Building a large-scale information system is like building a nuclear power station. There are a million ways to screw it up and only a few recognized right ways. If you ignore the best practices, it will eventually destroy your company and harm your users. Twitter have nuked themselves here. How can they come back from this? It sure looks like an insider risk mitigation system would have been money well spent.
I had a fairly high level of Gmail and Gaia administrator access for a while when I worked there, including the post Snowden era. Resetting the password on an account would indeed trigger an audit event, and I'd be asked what was going on. I could provide any plausible sounding reason and that was sufficient, it wasn't really investigated. And that was the right level of oversight because as far as I know nobody with that kind of access ever abused it by making up a plausible sounding reason.
Stopping bad insiders is really hard. Attempting to do it makes most organisations totally dysfunctional. There is one very famous kind of company that combats bad insiders regularly and with huge quantities of systems - a bank. Investment banks in particular. Whenever you read about 'rogue traders' they inevitably had to do a lot of stuff to disable all the various security systems trying to catch rogue traders.
Institutionally distrusting your own employees can lead to seriously messed up IT systems. It's one of the reasons that bank employees are notoriously unable to access so many ordinary external websites, or services like Slack.

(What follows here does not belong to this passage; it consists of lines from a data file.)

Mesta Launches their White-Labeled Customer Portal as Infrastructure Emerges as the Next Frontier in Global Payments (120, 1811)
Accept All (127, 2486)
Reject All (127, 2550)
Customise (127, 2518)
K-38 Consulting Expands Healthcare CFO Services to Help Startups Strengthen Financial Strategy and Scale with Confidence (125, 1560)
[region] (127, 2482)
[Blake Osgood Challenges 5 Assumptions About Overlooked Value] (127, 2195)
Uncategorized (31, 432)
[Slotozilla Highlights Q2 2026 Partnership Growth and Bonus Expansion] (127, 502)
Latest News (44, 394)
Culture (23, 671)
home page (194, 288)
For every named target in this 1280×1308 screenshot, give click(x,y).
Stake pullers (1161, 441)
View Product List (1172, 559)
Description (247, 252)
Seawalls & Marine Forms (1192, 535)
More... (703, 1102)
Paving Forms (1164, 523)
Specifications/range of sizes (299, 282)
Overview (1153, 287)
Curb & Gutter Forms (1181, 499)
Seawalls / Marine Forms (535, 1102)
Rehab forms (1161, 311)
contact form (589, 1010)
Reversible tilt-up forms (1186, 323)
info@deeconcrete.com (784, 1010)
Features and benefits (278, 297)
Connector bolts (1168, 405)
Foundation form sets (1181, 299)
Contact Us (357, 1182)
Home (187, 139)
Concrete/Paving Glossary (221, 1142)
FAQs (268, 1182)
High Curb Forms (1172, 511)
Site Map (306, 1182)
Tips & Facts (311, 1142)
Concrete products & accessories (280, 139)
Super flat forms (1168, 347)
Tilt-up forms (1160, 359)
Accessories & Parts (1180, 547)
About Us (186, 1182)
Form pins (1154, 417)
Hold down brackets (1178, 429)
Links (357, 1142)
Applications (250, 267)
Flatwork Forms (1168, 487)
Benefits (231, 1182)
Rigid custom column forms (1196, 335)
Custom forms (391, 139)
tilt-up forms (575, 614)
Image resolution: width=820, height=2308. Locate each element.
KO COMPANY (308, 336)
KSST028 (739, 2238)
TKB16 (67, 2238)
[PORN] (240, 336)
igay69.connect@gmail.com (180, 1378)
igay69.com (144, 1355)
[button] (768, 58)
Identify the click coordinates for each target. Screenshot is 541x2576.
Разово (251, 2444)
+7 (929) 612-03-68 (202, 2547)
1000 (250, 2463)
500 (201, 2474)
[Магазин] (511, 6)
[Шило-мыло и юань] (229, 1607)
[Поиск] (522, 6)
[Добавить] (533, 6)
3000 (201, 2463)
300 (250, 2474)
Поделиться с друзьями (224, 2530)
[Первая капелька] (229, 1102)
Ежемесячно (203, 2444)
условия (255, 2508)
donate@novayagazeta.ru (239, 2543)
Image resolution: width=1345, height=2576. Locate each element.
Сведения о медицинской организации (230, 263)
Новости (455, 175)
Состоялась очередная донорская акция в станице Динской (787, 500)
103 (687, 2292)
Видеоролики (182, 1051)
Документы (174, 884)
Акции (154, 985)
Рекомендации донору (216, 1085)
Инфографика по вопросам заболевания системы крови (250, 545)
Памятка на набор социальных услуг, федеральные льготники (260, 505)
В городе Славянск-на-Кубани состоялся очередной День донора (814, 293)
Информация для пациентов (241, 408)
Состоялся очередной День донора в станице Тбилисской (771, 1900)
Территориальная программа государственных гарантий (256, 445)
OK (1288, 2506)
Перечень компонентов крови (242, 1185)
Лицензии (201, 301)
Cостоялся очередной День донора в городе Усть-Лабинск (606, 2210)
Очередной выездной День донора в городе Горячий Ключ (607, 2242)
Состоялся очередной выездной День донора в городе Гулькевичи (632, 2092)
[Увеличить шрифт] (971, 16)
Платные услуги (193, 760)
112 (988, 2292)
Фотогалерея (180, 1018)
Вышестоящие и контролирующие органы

It's how you can get "administrators" that can't read the logs of the service they supposedly administer. Encrypted messaging services in particular are poison to an org that's trying to stop employees exfiltrating valuable data. Google can just about do a good job of it because it has an essentially unlimited budget, which it spends on rolling its own tools for absolutely everything and integrating it all into one uber-architecture. From an economics perspective this makes no sense - comparative advantage etc - and thus basically no other company can do it that way. They have to buy or deploy open source tools that use a wide array of threat models and security systems but 95% of them will assume a trusted admin. Then try and hack things on top to restrict what rogue admins can do. It's deeply unpleasant.
I'm quite concerned about what that means and what this means, and I'm watching this intently. Probably for nothing; I know this is in the realm of risk we're unprepared for, and can't prepare for. Darned if I don't worry anyway.
Yes, that might be a bad trade in the long run, but history has shown us times and times again that people are bad at evaluating those risks.